DATA TO USE Start Marker
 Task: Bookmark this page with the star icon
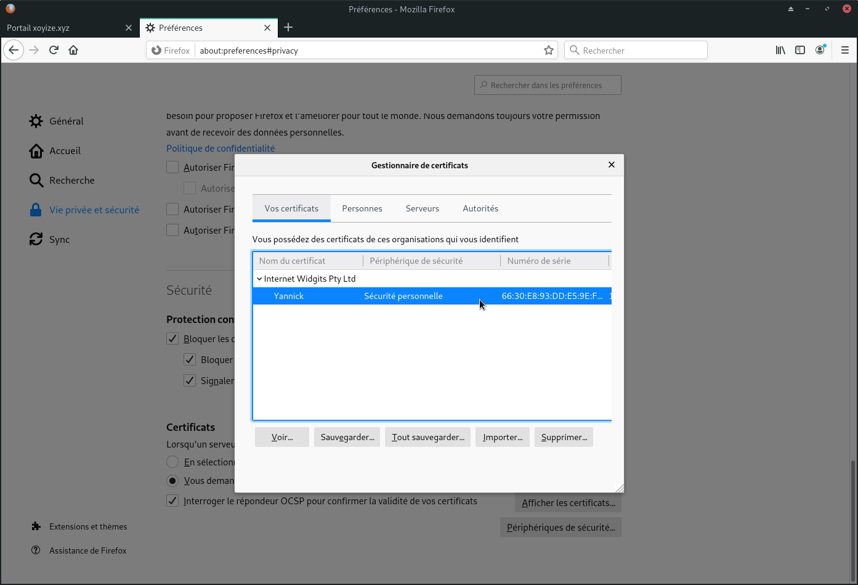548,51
DATA TO USE End Marker
DATA TO USE Start Marker
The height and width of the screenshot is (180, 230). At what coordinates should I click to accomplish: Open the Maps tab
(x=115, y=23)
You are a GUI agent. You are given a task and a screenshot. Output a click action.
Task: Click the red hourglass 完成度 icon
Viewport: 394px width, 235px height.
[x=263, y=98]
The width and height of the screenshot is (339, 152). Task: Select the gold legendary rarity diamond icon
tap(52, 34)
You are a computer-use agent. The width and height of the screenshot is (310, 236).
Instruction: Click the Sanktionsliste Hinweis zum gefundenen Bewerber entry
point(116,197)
DATA TO USE End Marker
Where the listing above reaches the line that contains "Task: Click the red hourglass 完成度 icon", start retyping, and finish with the line that contains "You are a computer-use"; reproduce those lines exactly and no others.

**ANSWER TO THIS PROBLEM**
Task: Click the red hourglass 完成度 icon
Viewport: 394px width, 235px height.
[x=263, y=98]
The width and height of the screenshot is (339, 152). Task: Select the gold legendary rarity diamond icon
tap(52, 34)
You are a computer-use agent. The width and height of the screenshot is (310, 236).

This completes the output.